Observation data (J2000 epoch)
- Constellation: Phoenix
- Right ascension: 23^{h} 28^{m} 43.4728^{s}
- Declination: −41° 20′ 00.038″
- Redshift: 0.005013 ± 0.000023
- Heliocentric radial velocity: 1,503 ± 7 km/s
- Distance: 68.2 ± 4.9 Mly (20.9 ± 1.5 Mpc)
- Apparent magnitude (V): 11.0

Characteristics
- Type: SAB(rs)bc
- Size: ~74,000 ly (22.6 kpc) (estimated)
- Apparent size (V): 2.8′ × 2.5′

Other designations
- ESO 347- G 018, AM 2325-413, MCG -07-48-004, IRAS 23260-4136, PGC 71548

= IC 5325 =

Galaxy in the constellation Phoenix

IC 5325 is a spiral galaxy in the constellation Phoenix. The galaxy lies about 70 million light years away from Earth, which means, given its apparent dimensions, that IC 5325 is approximately 75,000 light years across. It was discovered by Lewis Swift in 1897.

== Characteristics ==
IC 5325 is characterised as an intermediate spiral galaxy, with a weak bar. Its bulge is circular in its brightest region but it becomes oval at its fainter parts. At each end of the oval emerges a spiral arm. These two spiral arms are the most prominent. The galaxy has in total four significant arms and its spiral pattern is flocculent. The western arm has the higher surface brightness. The arms appear fragmented and with many blue knots. The galaxy is seen nearly face-on, at an inclination of about 25°.
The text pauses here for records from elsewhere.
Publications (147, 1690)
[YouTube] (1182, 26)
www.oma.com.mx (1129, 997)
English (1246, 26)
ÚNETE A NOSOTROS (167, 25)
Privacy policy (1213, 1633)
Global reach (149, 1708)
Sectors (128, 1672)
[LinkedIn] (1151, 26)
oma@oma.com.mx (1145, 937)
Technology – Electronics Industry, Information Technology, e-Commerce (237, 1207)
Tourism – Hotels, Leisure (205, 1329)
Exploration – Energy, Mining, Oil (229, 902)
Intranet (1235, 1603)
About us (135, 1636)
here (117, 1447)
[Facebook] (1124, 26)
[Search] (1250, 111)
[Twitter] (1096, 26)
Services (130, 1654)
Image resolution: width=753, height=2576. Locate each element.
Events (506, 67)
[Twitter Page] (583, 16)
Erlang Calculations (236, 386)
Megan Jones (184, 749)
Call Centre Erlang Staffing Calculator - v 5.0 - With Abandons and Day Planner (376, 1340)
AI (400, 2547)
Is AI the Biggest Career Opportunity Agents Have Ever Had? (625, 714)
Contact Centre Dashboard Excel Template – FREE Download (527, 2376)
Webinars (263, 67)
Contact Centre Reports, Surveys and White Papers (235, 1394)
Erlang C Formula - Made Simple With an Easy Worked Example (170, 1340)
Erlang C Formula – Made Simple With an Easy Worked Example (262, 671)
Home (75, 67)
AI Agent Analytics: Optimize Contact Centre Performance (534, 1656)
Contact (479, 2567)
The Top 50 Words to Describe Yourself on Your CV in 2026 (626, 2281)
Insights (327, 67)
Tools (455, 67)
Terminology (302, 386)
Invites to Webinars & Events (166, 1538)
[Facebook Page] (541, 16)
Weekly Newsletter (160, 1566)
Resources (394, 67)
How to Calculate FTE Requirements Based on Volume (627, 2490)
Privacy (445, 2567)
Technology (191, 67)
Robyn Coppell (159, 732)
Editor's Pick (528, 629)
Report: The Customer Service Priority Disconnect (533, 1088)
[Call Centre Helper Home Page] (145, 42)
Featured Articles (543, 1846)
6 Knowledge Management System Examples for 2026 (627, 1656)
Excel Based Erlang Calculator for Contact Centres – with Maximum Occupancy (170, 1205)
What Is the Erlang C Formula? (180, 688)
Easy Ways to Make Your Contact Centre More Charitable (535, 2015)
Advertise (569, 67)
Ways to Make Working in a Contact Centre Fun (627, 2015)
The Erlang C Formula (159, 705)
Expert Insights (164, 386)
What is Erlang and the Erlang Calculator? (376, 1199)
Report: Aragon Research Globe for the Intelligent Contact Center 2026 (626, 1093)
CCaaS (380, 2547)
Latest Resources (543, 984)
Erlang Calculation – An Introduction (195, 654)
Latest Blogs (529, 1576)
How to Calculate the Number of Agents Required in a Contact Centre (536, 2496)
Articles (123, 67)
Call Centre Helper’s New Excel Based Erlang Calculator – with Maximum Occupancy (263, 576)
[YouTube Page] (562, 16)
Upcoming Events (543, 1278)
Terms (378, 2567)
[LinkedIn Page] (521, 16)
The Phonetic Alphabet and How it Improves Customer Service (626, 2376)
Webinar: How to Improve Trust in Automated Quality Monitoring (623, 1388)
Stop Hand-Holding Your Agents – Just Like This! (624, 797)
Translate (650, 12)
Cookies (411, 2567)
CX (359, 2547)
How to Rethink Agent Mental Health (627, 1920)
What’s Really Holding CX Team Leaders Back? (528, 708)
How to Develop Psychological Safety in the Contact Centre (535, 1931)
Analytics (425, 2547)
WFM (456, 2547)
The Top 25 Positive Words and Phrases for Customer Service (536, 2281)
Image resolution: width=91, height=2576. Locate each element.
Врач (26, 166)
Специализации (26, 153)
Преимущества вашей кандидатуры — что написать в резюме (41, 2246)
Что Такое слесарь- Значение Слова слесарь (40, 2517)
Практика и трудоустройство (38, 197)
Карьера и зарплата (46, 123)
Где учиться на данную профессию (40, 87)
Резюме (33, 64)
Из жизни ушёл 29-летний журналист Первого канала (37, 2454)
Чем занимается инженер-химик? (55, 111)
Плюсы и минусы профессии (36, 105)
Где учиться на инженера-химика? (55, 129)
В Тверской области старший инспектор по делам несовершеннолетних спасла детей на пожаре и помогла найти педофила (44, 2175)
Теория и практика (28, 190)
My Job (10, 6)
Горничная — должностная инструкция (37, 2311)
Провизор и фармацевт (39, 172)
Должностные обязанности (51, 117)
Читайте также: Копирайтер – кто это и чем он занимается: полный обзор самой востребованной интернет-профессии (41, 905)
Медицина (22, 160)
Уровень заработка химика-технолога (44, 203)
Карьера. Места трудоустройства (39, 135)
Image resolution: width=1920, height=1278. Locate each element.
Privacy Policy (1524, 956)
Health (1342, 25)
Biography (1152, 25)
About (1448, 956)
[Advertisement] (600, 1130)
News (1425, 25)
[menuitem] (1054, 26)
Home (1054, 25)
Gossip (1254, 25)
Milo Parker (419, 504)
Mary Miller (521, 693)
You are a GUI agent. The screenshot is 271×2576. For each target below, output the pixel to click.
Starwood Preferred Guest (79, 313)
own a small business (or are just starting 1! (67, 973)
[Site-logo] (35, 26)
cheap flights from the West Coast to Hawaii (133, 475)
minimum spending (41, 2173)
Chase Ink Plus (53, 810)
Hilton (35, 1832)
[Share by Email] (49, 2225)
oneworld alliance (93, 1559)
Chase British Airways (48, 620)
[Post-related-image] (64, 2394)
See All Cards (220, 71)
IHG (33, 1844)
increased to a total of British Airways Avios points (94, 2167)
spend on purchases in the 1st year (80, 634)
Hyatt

As observed in ultraviolet by GALEX the inner region of the disk is brighter. IC 5325 is brighter in far ultraviolet than near ultraviolet, indicating intense star formation within the last 100 million years. The current star formation rate is estimated to be 0.31–0.41 per year. The galaxy doesn't appear to have significant amounts of cold dust. In the centre of the galaxy lies a supermassive black hole, whose mass is estimated to be 10^{6.97 ± 0.48} (3.1 - 28 millions) , based on the pitch angle of the spiral arms.

== Nearby galaxies ==
IC 5325 is a member of the NGC 7582 galaxy group. Other members of the group include NGC 7552, NGC 7582, NGC 7590, and NGC 7599, which are also known as the Grus Quartet, NGC 7531, NGC 7632, and NGC 7496. This group, along with the group centred around IC 1459 form the Grus cloud, a region of elevated galaxy density. The Grus cloud, along with the nearby Pavo-Indus cloud, lies between the Local Supercluster and Pavo–Indus Supercluster.

==Supernova==
One supernova has been observed in IC 5325: SN 2013F (Type Ib/c, mag. 17.1) was discovered on 5 January 2013 by the Catalina Real-time Transient Survey and Stan Howerton.